I would be fine with a one dimensional lattice for the purpose of answering this question. I am trying to figure out what more general theorem (if any) gives Bloch's theorem as the number of unit cells-->infinity.
Bloch's theorem generalizes nicely to a finite size crystal if we take periodic boundary conditions (pbc). If we have pbc than the a translation by one unit cell is still a symmetry of the system and so Bloch's theorem will apply.
The only difference will be that the quasimomentum $q$ will only be allowed to take certain discrete values since the wavefunciton must periodic over the entire system. Specifically $qL = 2\pi$ where $L$ is the length of the system. This is all exactly analogous to taking a free particle and putting it in a periodic box.
Periodic boundary conditions are not physical of course (except for rings of atoms) but as with the particle in a box they give the essential structure.
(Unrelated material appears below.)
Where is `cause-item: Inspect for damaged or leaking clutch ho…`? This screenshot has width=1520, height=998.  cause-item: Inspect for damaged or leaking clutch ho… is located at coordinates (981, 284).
In this case the point is that the quasimomentum is still a good quantum number locally, but the energy spectrum is now discrete with energy spacing like $1/L$.
You may think this way: take a perfect infinite crystal where Bloch theorem perfectly work and add potential which makes real crystal finite. Next question you may ask how this potential is "seen" by quasiparticles which have been obtained from infinite crystal consideration. This procedure is perfectly self-consistent and is applicable in all cases.
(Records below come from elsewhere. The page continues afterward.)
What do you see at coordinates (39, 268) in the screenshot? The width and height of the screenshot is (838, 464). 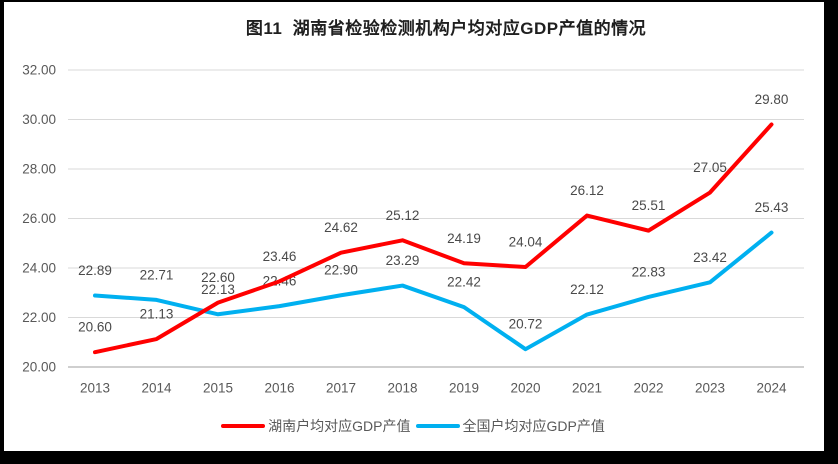 I see `y-tick-label: 24.00` at bounding box center [39, 268].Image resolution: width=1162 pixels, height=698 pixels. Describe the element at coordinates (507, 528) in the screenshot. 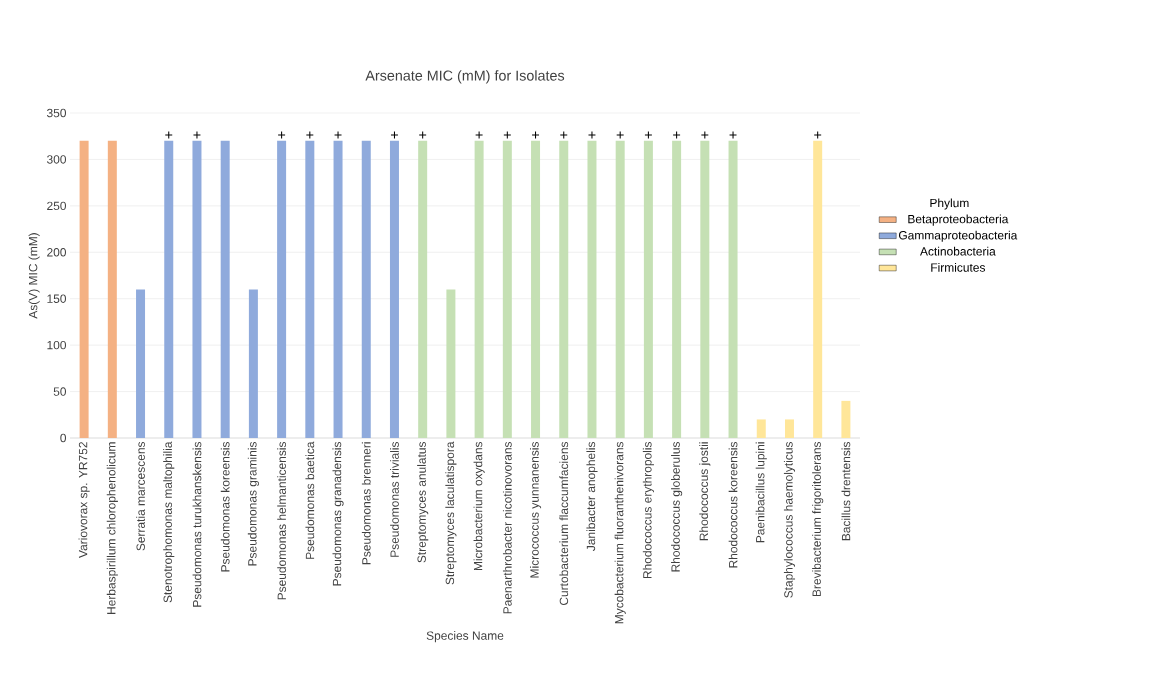

I see `x-tick-label: Paenarthrobacter nicotinovorans` at that location.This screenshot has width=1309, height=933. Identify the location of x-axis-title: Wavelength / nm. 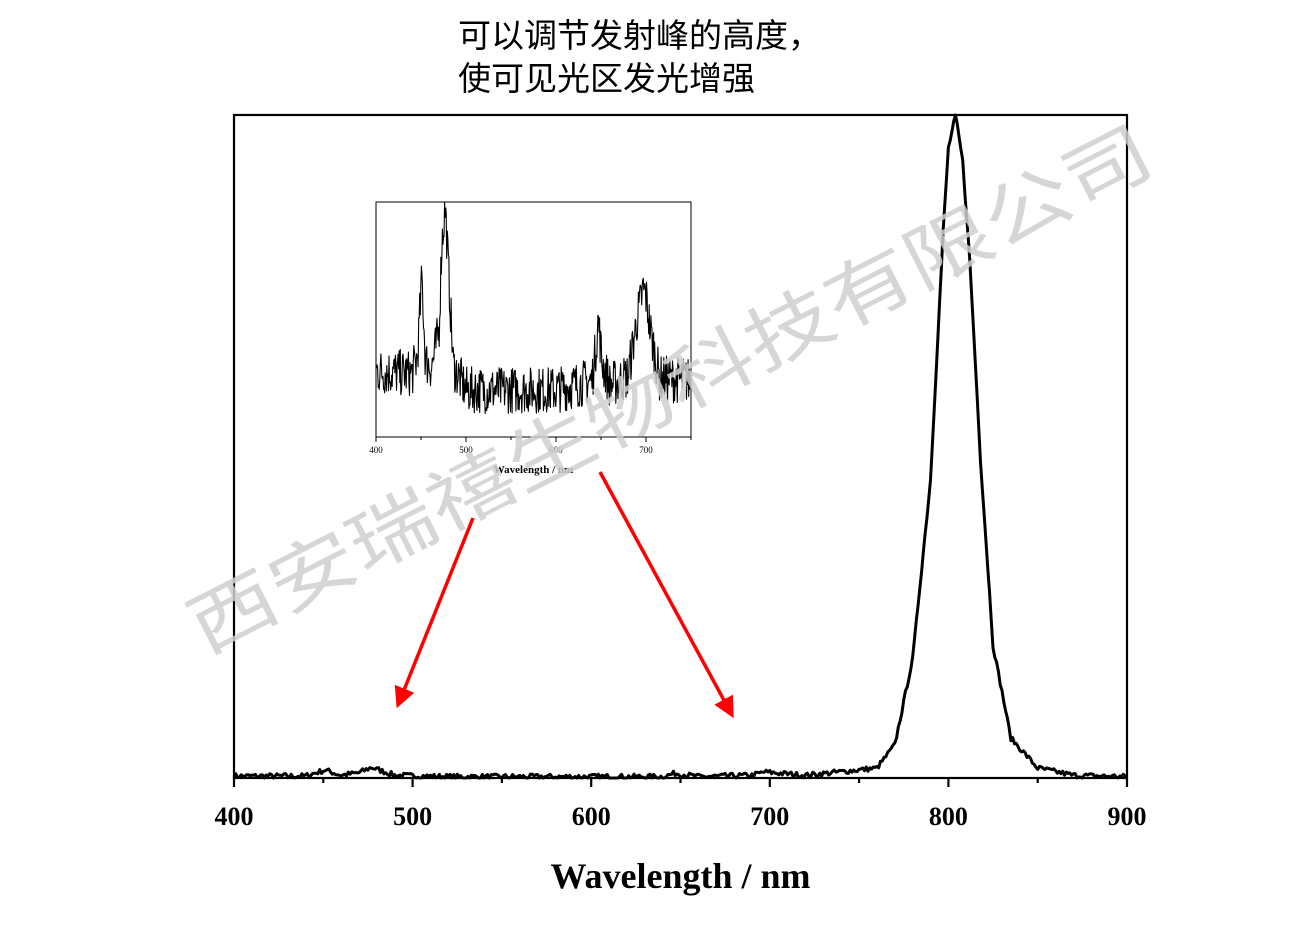
(680, 876).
Also, using this approach you may get some idea when Bloch theorem stops working. However, there is no definite answer to this question: it depends on which value you are interested in. If you are interested in momentum conservation, fourier spectrum of this confining potential should be small at wavevectors you consider. If you consider energy, levels spacing due to quantum confinement should be small compared to some characteristic energy, etc.